> WHAT NEEDS TO BE DONE: Filter the entries for the string "will". Copy each line that has it.

> EXERCISE INPUTS:
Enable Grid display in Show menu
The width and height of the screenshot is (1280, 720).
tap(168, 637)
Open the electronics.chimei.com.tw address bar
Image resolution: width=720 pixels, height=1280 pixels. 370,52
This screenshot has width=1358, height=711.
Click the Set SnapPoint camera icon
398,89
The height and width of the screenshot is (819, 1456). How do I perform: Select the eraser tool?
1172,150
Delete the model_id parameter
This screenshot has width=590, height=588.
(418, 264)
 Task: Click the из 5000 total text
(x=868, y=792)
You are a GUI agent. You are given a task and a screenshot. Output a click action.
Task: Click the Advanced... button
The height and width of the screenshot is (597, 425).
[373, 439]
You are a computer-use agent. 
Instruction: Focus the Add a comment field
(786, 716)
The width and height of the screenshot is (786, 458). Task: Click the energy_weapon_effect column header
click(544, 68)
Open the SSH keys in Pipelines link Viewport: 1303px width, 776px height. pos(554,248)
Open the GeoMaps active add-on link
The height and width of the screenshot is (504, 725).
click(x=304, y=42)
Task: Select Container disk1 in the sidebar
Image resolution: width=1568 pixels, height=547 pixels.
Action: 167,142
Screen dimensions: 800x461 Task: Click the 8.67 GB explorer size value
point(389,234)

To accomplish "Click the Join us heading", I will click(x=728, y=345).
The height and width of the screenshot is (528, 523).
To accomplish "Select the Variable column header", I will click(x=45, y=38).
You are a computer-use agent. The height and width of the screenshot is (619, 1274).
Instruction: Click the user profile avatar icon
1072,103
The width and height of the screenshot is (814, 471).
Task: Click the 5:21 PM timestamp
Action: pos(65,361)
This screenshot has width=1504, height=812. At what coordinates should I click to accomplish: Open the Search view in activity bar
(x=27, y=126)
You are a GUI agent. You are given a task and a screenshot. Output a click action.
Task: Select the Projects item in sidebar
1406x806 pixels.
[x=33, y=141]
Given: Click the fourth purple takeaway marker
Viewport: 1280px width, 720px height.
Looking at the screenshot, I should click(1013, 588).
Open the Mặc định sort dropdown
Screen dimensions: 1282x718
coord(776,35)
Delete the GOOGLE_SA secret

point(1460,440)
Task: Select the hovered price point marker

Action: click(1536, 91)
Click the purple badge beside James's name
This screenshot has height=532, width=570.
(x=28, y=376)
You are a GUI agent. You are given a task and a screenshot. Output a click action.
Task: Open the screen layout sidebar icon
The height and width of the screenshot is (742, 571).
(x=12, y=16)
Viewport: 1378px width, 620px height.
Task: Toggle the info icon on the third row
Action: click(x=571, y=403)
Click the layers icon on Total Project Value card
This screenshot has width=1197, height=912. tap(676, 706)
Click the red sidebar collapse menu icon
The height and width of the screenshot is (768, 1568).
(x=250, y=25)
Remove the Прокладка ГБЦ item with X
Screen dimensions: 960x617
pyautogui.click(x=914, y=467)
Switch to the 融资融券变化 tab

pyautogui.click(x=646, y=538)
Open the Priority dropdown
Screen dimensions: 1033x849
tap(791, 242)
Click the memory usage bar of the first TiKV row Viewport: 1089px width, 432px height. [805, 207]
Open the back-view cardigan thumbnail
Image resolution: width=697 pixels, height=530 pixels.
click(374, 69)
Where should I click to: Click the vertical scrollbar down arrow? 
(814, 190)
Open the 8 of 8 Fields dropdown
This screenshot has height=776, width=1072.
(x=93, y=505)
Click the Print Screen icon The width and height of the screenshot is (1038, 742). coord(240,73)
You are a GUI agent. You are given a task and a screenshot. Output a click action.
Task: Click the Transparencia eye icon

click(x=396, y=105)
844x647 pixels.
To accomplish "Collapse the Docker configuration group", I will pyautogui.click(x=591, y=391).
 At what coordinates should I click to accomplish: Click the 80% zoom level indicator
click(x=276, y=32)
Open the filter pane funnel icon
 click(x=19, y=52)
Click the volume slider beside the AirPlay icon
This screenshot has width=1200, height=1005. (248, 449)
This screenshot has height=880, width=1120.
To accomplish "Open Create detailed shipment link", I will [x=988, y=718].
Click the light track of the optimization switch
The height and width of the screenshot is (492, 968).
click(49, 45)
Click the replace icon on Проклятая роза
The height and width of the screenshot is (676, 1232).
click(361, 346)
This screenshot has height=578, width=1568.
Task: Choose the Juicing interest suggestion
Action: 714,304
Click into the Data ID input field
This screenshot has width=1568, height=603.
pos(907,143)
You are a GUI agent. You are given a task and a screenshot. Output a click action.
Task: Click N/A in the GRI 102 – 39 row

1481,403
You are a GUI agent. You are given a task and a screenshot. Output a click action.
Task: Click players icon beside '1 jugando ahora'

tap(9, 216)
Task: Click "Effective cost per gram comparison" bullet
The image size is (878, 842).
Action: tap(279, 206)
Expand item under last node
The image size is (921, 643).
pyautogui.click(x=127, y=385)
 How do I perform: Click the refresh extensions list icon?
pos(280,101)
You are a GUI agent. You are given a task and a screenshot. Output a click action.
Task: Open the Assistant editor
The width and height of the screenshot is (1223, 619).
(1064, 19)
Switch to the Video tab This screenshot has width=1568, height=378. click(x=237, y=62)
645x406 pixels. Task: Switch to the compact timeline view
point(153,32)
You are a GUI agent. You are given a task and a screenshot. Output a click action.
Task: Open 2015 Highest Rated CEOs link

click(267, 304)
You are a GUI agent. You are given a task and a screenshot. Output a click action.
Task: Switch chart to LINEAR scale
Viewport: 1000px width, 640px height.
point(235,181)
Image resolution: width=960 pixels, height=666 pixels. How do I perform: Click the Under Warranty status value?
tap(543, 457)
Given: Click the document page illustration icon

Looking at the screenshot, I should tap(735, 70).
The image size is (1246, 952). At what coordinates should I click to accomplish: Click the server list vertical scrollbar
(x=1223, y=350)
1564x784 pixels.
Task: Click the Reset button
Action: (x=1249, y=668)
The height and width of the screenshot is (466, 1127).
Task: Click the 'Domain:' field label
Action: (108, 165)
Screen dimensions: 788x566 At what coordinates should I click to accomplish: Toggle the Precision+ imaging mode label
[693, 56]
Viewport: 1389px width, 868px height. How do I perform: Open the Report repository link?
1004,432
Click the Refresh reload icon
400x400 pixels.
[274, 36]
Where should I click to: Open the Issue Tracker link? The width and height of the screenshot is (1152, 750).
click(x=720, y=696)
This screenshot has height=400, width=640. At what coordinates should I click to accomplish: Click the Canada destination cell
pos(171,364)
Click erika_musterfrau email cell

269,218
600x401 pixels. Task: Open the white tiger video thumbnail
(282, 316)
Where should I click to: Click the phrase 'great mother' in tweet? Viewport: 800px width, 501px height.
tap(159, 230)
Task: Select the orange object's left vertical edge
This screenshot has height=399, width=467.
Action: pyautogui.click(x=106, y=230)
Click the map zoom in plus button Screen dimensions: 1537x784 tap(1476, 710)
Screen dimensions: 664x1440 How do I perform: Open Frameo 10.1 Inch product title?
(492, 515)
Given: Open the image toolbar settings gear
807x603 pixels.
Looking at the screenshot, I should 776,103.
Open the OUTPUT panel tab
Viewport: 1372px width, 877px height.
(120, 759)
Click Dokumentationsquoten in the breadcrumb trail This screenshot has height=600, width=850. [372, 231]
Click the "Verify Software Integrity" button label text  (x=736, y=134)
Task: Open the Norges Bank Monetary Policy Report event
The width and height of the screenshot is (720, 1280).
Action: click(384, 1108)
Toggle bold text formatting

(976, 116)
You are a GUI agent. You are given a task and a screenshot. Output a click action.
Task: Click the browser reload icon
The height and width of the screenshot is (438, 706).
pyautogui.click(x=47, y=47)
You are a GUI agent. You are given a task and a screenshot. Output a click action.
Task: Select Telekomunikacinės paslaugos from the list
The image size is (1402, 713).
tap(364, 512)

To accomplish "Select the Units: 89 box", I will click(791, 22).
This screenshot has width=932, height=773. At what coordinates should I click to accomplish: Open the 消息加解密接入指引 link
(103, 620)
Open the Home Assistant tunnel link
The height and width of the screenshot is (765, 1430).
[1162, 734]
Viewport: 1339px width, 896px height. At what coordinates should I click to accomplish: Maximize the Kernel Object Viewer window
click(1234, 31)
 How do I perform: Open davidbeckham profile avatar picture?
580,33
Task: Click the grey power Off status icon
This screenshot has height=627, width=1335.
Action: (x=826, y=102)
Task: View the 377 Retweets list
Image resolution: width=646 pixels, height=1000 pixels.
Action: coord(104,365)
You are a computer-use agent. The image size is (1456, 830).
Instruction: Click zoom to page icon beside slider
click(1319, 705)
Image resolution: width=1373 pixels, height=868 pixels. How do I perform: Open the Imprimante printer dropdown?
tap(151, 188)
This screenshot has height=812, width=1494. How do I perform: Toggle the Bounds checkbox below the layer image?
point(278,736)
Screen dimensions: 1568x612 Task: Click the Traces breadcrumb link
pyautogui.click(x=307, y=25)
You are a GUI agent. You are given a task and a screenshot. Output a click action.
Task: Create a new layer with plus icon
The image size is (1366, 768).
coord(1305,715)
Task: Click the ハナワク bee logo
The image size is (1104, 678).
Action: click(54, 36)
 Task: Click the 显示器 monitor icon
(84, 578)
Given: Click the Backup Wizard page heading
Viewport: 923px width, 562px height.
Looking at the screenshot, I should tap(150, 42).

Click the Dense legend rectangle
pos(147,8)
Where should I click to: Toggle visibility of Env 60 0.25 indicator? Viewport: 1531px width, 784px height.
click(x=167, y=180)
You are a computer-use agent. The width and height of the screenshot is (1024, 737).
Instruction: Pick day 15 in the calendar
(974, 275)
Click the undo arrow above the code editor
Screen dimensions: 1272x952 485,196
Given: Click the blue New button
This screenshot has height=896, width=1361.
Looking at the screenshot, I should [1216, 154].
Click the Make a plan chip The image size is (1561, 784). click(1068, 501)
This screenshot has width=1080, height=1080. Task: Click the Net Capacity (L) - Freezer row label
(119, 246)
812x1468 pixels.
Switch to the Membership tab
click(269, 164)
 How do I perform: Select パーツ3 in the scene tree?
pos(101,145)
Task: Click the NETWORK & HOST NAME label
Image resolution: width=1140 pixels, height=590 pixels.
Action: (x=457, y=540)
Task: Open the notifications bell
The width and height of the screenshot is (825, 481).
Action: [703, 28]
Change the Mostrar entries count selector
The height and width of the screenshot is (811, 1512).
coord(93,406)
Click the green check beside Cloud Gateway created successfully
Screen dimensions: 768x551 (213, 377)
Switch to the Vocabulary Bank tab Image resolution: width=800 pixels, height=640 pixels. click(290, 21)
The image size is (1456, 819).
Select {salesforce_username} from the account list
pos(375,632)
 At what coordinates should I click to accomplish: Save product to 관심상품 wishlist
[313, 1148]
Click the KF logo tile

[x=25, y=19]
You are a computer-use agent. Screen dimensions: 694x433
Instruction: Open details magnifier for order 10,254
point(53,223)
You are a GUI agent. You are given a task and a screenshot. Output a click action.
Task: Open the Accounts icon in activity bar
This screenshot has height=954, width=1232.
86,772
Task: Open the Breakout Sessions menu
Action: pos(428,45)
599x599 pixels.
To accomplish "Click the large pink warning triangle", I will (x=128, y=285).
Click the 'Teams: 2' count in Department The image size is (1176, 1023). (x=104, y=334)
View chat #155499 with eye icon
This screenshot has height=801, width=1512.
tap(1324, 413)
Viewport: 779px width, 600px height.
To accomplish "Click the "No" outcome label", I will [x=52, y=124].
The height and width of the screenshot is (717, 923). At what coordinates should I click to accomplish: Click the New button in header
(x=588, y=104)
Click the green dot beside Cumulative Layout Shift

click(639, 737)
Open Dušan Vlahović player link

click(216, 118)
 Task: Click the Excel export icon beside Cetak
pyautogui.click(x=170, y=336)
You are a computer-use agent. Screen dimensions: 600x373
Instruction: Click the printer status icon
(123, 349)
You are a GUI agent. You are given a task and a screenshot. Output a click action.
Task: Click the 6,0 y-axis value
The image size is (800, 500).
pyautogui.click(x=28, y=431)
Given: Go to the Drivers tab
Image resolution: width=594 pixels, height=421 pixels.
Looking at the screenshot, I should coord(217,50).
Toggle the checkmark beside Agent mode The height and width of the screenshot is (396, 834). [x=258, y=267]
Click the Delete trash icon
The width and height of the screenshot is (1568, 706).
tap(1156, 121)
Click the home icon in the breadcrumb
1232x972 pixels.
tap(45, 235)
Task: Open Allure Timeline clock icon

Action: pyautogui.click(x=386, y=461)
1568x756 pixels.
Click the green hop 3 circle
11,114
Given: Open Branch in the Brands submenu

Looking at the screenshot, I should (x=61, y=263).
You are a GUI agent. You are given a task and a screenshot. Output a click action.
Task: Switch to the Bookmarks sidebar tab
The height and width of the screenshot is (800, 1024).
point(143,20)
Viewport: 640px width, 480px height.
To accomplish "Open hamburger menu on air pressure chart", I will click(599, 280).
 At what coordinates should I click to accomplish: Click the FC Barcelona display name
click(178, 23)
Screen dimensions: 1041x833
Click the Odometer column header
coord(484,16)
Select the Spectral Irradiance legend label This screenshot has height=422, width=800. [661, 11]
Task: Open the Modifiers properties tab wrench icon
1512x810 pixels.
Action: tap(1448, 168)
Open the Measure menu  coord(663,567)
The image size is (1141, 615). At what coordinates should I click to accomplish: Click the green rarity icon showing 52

> OUTPUT:
To accomplish "Click the Join us heading", I will click(x=728, y=345).
To accomplish "Select the Variable column header", I will click(x=45, y=38).
To accomplish "Collapse the Docker configuration group", I will pyautogui.click(x=591, y=391).
To accomplish "Open Create detailed shipment link", I will [x=988, y=718].
To accomplish "Select the Units: 89 box", I will click(791, 22).
To accomplish "Click the large pink warning triangle", I will (x=128, y=285).
To accomplish "Click the "No" outcome label", I will [x=52, y=124].
To accomplish "Open hamburger menu on air pressure chart", I will click(599, 280).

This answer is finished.